=== Data ===
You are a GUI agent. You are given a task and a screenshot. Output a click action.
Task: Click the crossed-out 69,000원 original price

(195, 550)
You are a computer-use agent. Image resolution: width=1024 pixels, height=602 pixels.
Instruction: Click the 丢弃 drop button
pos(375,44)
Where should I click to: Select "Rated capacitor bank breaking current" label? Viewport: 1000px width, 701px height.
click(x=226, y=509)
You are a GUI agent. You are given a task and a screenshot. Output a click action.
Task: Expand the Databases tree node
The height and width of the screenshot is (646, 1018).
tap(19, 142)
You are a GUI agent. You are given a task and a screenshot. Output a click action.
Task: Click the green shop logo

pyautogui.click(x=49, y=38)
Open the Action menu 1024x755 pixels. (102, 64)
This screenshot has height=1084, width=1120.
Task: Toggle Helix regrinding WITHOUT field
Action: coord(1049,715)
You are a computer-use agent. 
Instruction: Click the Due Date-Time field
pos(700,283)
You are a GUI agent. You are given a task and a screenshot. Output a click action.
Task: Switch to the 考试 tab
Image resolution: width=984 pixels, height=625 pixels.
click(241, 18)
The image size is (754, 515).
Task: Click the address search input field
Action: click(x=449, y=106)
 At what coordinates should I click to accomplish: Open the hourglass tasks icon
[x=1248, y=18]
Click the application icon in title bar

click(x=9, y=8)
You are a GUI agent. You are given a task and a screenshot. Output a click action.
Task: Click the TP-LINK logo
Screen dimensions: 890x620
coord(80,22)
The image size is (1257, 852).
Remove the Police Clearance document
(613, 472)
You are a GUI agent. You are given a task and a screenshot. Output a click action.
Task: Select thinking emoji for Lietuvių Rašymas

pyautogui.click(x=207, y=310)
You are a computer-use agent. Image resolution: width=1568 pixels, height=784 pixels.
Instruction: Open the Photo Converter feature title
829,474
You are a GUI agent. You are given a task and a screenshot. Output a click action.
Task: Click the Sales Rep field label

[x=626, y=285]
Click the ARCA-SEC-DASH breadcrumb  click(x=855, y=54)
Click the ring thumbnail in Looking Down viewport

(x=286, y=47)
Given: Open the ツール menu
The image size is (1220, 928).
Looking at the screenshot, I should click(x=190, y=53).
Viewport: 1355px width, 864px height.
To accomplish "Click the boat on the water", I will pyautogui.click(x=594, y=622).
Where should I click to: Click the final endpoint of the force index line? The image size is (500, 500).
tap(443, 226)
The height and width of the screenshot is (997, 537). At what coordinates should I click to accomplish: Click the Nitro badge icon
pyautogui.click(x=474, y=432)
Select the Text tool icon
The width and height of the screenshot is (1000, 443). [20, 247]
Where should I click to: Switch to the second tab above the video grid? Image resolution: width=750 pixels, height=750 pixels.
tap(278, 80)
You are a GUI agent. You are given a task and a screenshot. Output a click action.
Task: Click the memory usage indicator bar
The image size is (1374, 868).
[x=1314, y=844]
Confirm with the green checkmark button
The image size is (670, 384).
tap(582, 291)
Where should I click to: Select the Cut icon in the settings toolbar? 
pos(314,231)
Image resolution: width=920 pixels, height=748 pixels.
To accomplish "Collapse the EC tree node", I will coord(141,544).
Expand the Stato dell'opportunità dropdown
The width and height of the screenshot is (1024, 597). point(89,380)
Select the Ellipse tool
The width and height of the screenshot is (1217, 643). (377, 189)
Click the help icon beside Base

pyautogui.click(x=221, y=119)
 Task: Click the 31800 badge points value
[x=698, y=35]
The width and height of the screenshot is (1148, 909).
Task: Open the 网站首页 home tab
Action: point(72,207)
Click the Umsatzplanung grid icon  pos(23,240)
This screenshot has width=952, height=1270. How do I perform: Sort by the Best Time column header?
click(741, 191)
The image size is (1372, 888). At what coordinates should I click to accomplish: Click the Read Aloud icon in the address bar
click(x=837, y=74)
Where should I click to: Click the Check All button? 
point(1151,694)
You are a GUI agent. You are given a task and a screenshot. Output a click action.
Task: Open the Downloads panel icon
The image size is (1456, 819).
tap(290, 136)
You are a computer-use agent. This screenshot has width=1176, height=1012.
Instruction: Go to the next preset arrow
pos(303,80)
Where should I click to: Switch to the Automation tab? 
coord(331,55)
===
The problem: Each line above must be reproduced exactly.

Answer for this exercise:
You are a GUI agent. You are given a task and a screenshot. Output a click action.
Task: Click the crossed-out 69,000원 original price

(195, 550)
You are a computer-use agent. Image resolution: width=1024 pixels, height=602 pixels.
Instruction: Click the 丢弃 drop button
pos(375,44)
Where should I click to: Select "Rated capacitor bank breaking current" label? Viewport: 1000px width, 701px height.
click(x=226, y=509)
You are a GUI agent. You are given a task and a screenshot. Output a click action.
Task: Expand the Databases tree node
The height and width of the screenshot is (646, 1018).
tap(19, 142)
You are a GUI agent. You are given a task and a screenshot. Output a click action.
Task: Click the green shop logo

pyautogui.click(x=49, y=38)
Open the Action menu 1024x755 pixels. (102, 64)
This screenshot has height=1084, width=1120.
Task: Toggle Helix regrinding WITHOUT field
Action: coord(1049,715)
You are a computer-use agent. 
Instruction: Click the Due Date-Time field
pos(700,283)
You are a GUI agent. You are given a task and a screenshot. Output a click action.
Task: Switch to the 考试 tab
Image resolution: width=984 pixels, height=625 pixels.
click(241, 18)
The image size is (754, 515).
Task: Click the address search input field
Action: click(x=449, y=106)
 At what coordinates should I click to accomplish: Open the hourglass tasks icon
[x=1248, y=18]
Click the application icon in title bar

click(x=9, y=8)
You are a GUI agent. You are given a task and a screenshot. Output a click action.
Task: Click the TP-LINK logo
Screen dimensions: 890x620
coord(80,22)
The image size is (1257, 852).
Remove the Police Clearance document
(613, 472)
You are a GUI agent. You are given a task and a screenshot. Output a click action.
Task: Select thinking emoji for Lietuvių Rašymas

pyautogui.click(x=207, y=310)
You are a computer-use agent. Image resolution: width=1568 pixels, height=784 pixels.
Instruction: Open the Photo Converter feature title
829,474
You are a GUI agent. You are given a task and a screenshot. Output a click action.
Task: Click the Sales Rep field label

[x=626, y=285]
Click the ARCA-SEC-DASH breadcrumb  click(x=855, y=54)
Click the ring thumbnail in Looking Down viewport

(x=286, y=47)
Given: Open the ツール menu
The image size is (1220, 928).
Looking at the screenshot, I should click(x=190, y=53).
Viewport: 1355px width, 864px height.
To accomplish "Click the boat on the water", I will pyautogui.click(x=594, y=622).
Where should I click to: Click the final endpoint of the force index line? The image size is (500, 500).
tap(443, 226)
The height and width of the screenshot is (997, 537). At what coordinates should I click to accomplish: Click the Nitro badge icon
pyautogui.click(x=474, y=432)
Select the Text tool icon
The width and height of the screenshot is (1000, 443). [20, 247]
Where should I click to: Switch to the second tab above the video grid? Image resolution: width=750 pixels, height=750 pixels.
tap(278, 80)
You are a GUI agent. You are given a task and a screenshot. Output a click action.
Task: Click the memory usage indicator bar
The image size is (1374, 868).
[x=1314, y=844]
Confirm with the green checkmark button
The image size is (670, 384).
tap(582, 291)
Where should I click to: Select the Cut icon in the settings toolbar? 
pos(314,231)
Image resolution: width=920 pixels, height=748 pixels.
To accomplish "Collapse the EC tree node", I will coord(141,544).
Expand the Stato dell'opportunità dropdown
The width and height of the screenshot is (1024, 597). point(89,380)
Select the Ellipse tool
The width and height of the screenshot is (1217, 643). (377, 189)
Click the help icon beside Base

pyautogui.click(x=221, y=119)
 Task: Click the 31800 badge points value
[x=698, y=35]
The width and height of the screenshot is (1148, 909).
Task: Open the 网站首页 home tab
Action: point(72,207)
Click the Umsatzplanung grid icon  pos(23,240)
This screenshot has width=952, height=1270. How do I perform: Sort by the Best Time column header?
click(741, 191)
The image size is (1372, 888). At what coordinates should I click to accomplish: Click the Read Aloud icon in the address bar
click(x=837, y=74)
Where should I click to: Click the Check All button? 
point(1151,694)
You are a GUI agent. You are given a task and a screenshot. Output a click action.
Task: Open the Downloads panel icon
The image size is (1456, 819).
tap(290, 136)
You are a computer-use agent. This screenshot has width=1176, height=1012.
Instruction: Go to the next preset arrow
pos(303,80)
Where should I click to: Switch to the Automation tab? 
coord(331,55)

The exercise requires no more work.